> _Recorded data_:

_ _ _ _ _

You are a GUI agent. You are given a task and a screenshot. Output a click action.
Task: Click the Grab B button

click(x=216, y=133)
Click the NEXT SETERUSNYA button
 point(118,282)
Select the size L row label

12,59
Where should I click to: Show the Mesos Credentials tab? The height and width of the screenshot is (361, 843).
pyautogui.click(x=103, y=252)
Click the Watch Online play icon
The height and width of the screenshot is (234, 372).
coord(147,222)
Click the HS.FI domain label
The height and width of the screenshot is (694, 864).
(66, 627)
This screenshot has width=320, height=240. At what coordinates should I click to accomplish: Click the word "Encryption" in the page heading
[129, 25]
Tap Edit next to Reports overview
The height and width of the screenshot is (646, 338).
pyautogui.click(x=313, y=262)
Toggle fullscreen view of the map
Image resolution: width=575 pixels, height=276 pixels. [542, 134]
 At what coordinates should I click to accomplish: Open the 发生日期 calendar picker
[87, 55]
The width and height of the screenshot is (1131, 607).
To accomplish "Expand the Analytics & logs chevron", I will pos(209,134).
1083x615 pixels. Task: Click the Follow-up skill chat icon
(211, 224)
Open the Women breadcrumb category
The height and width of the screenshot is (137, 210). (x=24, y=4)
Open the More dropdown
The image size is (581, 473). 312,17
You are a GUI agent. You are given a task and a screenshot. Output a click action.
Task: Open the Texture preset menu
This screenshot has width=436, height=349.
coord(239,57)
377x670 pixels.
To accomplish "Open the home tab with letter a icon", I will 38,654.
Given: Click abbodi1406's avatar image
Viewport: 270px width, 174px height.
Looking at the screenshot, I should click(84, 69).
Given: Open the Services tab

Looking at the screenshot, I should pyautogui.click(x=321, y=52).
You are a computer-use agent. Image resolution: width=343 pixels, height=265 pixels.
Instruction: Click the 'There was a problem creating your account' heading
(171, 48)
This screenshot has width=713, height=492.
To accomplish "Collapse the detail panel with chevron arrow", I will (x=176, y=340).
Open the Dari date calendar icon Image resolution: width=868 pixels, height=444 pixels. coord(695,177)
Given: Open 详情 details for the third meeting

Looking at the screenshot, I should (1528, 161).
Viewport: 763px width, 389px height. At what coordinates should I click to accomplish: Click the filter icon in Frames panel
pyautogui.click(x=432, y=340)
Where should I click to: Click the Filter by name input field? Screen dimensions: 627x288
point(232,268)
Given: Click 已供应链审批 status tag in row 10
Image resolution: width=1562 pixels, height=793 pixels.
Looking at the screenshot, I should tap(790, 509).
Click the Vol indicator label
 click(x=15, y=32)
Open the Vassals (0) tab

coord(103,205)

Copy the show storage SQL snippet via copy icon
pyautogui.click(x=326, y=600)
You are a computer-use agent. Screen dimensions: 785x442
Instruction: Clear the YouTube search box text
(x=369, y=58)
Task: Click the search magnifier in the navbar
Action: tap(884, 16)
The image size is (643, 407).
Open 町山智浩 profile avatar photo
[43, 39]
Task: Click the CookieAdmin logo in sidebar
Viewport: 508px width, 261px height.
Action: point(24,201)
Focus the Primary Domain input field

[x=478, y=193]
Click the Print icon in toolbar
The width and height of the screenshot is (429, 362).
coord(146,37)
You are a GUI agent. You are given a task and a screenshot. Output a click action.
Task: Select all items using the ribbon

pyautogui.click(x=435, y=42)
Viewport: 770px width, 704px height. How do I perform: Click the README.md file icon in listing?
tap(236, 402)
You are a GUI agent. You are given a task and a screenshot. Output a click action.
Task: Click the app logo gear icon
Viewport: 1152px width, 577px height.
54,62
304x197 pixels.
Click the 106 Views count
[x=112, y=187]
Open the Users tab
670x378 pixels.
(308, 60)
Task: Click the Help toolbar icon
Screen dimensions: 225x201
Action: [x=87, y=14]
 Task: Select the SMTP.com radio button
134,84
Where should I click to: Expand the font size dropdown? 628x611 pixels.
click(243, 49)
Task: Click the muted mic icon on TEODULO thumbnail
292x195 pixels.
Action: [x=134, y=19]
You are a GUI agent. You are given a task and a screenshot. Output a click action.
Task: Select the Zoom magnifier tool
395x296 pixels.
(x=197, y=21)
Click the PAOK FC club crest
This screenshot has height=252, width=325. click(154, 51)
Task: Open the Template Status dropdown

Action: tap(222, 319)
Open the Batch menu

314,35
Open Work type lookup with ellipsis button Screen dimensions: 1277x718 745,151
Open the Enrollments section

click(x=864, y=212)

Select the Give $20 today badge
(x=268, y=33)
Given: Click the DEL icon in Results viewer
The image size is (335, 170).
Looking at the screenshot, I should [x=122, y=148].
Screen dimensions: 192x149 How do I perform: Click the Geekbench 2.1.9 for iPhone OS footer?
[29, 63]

_ _ _ _ _

> _What the exercise asks_: Please return a copy of each line in the entries that has the string "computer".

> _Result for this exercise_:
You are a computer-use agent. Image resolution: width=343 pixels, height=265 pixels.
You are a computer-use agent. Screen dimensions: 785x442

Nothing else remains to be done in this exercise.